Tiny Croft

No. 75
- Position: Tackle

Personal information
- Born: November 7, 1920 Chicago, Illinois, U.S.
- Died: January 22, 1977 (aged 56) Woodruff, Wisconsin, U.S.
- Listed height: 6 ft 3 in (1.91 m)
- Listed weight: 287 lb (130 kg)

Career information
- High school: Steinmetz (Chicago)
- College: Alabama; Ripon (1938–1941);
- NFL draft: 1942: 20th round, 186th overall pick

Career history
- Green Bay Packers (1942–1947);

Awards and highlights
- NFL champion (1944);

Career NFL statistics
- Games played: 51
- Games started: 11
- Fumble recoveries: 4
- Stats at Pro Football Reference

= Tiny Croft =

American football player (1920–1977)

Milburn Russell "Tiny" Croft (November 7, 1920 – January 22, 1977) was an American professional football offensive tackle in the National Football League (NFL) for the Green Bay Packers from 1942 to 1947. He played college football at Ripon College and the University of Alabama. Croft was selected by the Washington Redskins in the 20th round of the 1942 NFL draft. He won the 1944 NFL Championship with the Packers.

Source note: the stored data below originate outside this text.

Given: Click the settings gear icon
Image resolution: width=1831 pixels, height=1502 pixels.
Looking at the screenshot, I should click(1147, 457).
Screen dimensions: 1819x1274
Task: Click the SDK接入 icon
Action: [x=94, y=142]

==Early life and education==
Croft was born on November 7, 1920 in Chicago, Illinois, and graduated from Steinmetz High School. While there, he was selected to an all-star team of high school players from Chicago to travel to Arizona for a game against an all-star team of Phoenix area players. Croft then began attending Ripon College. Despite his size, Croft was known to be gentle on the football field. Trying to stop this, the Ripon coaches set up a boxing match with a semi-professional boxer who punched Croft in the nose, angering him. This experience was seen as a turning point in his athletic career as he became more aggressive. Croft went on to become a three-year starter as a lineman for the Ripon Red Hawks, earning first-team All-Midwest Conference in three consecutive years. He played placekicker for the team. He also played college football for the Alabama Crimson Tide.

== Professional career ==
After finishing his college career, Croft was drafted as the 186th overall pick in the 20th round of the 1942 NFL draft by the Washington Redskins. He was the heaviest rookie in the NFL, until Ed Neal was signed by the Green Bay Packers. Croft was acquired by the Packers during his first training camp before he had a chance to play a league game for Washington. He won the 1944 NFL Championship with the Packers. Croft would go on to play for the Packers until 1947. While with the Packers, he played as a right or left tackle in 51 games, 11 of which he started. During his career, he was 6 feet 3 inches tall and weighed 287 pounds.

== Personal life ==
While not playing football, Croft worked in Sturgeon Bay, Wisconsin. In his freshman year, he wrote to actress Ann Sheridan to invite her to his college's prom. Sheridan wrote back to him, declining the invitation. However, she did send a signed picture inscribed with "To Milburn from Ann". Four other college "Glamor Boys" also invited actresses, with Croft being the only one to get a personal response. He married Myra Ann Wasserburger, a fellow Ripon graduate and an English teacher in 1943. He was a district manager for American Motors. He died of a heart attack on January 22, 1977, at age 56 in Woodruff, Wisconsin.